(Data listing)
+ + + + +

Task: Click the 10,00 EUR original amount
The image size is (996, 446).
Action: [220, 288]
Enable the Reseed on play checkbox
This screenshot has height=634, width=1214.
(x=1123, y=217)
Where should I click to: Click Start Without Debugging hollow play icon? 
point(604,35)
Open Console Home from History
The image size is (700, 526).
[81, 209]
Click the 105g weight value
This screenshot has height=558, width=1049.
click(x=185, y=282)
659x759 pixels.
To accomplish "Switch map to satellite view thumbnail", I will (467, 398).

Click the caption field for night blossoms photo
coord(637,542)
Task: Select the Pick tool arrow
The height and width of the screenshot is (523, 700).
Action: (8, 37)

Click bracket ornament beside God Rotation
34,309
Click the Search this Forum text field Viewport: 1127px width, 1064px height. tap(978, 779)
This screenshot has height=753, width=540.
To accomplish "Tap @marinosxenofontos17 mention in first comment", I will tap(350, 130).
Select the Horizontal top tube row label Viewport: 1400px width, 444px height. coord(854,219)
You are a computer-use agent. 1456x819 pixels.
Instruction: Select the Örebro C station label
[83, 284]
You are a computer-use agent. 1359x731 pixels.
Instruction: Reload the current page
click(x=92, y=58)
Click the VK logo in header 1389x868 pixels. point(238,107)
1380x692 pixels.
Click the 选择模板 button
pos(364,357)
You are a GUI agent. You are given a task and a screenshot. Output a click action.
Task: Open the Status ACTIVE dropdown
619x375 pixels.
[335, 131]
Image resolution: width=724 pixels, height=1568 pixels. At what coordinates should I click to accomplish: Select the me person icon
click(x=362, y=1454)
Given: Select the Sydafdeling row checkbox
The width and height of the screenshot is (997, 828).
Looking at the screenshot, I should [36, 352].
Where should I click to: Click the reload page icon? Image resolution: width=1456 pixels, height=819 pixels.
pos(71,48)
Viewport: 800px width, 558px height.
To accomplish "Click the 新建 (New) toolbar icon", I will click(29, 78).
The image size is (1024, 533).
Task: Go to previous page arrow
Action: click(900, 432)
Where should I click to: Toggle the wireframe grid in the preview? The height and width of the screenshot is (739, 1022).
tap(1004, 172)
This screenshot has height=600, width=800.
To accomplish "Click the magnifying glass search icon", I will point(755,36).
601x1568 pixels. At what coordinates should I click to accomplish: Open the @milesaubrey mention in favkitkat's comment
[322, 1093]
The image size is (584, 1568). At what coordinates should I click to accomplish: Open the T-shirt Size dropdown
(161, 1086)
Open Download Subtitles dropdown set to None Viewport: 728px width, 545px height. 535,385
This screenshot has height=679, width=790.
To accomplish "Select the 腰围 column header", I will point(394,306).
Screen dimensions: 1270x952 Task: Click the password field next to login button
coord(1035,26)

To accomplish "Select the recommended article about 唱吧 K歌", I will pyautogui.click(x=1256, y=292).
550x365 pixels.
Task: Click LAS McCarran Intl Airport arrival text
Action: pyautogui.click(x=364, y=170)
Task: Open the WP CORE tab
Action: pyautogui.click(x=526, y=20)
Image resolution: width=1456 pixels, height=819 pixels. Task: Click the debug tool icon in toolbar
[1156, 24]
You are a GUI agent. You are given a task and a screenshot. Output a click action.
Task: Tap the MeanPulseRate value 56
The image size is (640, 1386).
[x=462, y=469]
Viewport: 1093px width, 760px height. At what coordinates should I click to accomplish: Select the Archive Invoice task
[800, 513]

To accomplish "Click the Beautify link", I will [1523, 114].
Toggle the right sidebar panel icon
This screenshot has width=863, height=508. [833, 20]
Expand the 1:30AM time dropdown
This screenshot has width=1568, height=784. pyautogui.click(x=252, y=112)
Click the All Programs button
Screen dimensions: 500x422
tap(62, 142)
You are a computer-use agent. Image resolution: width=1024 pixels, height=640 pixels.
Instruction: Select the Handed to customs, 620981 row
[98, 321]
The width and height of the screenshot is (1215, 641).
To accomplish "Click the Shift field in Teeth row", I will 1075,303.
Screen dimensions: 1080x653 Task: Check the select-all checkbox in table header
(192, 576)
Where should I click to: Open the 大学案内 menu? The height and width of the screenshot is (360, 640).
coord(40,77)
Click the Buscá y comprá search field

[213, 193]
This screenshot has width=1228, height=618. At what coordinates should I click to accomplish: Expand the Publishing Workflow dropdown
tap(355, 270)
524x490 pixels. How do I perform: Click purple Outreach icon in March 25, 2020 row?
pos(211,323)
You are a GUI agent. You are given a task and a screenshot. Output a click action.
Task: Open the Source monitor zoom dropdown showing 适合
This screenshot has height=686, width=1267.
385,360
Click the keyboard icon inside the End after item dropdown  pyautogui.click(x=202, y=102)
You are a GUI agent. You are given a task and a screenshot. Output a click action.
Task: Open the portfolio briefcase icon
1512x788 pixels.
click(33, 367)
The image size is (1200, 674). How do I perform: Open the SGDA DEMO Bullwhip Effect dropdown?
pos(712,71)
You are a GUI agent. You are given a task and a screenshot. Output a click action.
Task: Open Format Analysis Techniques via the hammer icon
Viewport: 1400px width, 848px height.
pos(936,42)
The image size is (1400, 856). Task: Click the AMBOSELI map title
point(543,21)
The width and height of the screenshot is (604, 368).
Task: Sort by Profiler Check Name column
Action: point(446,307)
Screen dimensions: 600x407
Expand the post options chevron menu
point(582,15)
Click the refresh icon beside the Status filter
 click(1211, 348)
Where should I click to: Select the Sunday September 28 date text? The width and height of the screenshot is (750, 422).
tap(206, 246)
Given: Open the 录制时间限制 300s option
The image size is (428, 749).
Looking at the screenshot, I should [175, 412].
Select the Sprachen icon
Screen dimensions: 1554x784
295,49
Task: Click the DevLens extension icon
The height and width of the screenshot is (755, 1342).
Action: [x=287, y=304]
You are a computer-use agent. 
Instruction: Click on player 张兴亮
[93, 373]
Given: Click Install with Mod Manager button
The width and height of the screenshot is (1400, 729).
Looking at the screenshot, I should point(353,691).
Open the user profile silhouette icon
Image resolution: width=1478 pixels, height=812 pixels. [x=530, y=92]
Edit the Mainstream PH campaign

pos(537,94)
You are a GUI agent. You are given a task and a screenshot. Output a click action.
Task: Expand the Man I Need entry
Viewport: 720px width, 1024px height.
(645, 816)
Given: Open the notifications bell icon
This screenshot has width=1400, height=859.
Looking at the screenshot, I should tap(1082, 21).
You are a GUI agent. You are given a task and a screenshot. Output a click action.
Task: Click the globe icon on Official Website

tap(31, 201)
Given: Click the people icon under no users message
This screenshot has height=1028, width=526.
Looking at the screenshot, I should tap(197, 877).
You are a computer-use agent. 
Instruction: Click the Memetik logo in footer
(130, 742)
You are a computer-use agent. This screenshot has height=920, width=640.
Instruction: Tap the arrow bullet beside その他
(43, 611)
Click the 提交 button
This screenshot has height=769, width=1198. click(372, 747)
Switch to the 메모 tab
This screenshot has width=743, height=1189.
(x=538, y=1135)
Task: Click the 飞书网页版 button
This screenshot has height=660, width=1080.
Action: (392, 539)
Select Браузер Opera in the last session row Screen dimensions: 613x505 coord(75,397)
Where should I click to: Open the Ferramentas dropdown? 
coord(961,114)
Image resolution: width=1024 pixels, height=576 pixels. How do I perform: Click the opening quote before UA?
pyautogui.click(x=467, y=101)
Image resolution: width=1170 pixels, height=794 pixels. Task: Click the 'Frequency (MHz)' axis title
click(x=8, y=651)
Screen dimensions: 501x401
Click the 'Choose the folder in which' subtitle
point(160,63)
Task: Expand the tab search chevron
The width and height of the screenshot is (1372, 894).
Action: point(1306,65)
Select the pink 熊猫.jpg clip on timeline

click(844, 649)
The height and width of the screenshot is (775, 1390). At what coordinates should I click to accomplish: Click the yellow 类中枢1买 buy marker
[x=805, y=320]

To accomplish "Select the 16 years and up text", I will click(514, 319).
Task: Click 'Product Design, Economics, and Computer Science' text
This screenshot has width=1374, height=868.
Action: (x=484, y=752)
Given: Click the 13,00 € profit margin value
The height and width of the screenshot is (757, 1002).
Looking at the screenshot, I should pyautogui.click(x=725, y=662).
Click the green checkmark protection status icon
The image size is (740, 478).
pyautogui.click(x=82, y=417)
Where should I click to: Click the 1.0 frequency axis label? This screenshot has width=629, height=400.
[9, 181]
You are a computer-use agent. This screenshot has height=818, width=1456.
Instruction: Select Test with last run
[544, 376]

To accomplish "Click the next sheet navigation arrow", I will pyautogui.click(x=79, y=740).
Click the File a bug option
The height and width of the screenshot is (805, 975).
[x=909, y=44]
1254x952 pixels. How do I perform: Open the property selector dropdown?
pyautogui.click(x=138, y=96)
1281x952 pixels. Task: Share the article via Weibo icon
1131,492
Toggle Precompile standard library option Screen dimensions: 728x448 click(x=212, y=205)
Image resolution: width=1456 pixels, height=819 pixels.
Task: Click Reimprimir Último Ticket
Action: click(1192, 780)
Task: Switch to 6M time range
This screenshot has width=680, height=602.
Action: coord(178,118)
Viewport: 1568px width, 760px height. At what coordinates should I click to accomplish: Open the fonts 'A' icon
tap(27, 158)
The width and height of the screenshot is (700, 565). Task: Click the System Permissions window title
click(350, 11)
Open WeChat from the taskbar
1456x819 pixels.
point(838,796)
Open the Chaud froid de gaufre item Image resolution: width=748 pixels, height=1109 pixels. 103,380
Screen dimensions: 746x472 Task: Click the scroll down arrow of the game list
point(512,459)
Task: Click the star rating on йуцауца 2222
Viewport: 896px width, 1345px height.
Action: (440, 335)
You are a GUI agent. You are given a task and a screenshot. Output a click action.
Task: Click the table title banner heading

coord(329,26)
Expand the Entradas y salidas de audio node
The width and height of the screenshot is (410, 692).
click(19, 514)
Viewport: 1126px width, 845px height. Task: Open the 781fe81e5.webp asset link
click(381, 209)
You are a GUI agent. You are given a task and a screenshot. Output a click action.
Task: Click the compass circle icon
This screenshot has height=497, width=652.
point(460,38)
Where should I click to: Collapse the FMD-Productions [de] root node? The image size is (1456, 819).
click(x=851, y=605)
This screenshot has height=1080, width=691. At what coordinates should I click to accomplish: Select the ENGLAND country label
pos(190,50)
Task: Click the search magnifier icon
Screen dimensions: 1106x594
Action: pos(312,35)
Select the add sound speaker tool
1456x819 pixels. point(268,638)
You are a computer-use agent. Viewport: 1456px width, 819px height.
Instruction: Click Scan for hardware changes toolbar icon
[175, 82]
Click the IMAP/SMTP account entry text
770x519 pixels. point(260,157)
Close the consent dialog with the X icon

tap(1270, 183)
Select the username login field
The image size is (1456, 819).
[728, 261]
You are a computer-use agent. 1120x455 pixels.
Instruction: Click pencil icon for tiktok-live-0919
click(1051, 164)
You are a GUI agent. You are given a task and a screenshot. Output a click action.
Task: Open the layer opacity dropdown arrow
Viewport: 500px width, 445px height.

+ + + + +

In the records from the start through the line containing "Select the Horizontal", rename "screenshot" to "capture" and give those lines back with nothing else altered.

[SOLUTION]
Task: Click the 10,00 EUR original amount
The image size is (996, 446).
Action: [220, 288]
Enable the Reseed on play checkbox
This capture has height=634, width=1214.
(x=1123, y=217)
Where should I click to: Click Start Without Debugging hollow play icon? 
point(604,35)
Open Console Home from History
The image size is (700, 526).
[81, 209]
Click the 105g weight value
This capture has height=558, width=1049.
click(x=185, y=282)
659x759 pixels.
To accomplish "Switch map to satellite view thumbnail", I will (467, 398).

Click the caption field for night blossoms photo
coord(637,542)
Task: Select the Pick tool arrow
The height and width of the capture is (523, 700).
Action: (8, 37)

Click bracket ornament beside God Rotation
34,309
Click the Search this Forum text field Viewport: 1127px width, 1064px height. tap(978, 779)
This capture has height=753, width=540.
To accomplish "Tap @marinosxenofontos17 mention in first comment", I will tap(350, 130).
Select the Horizontal top tube row label Viewport: 1400px width, 444px height. coord(854,219)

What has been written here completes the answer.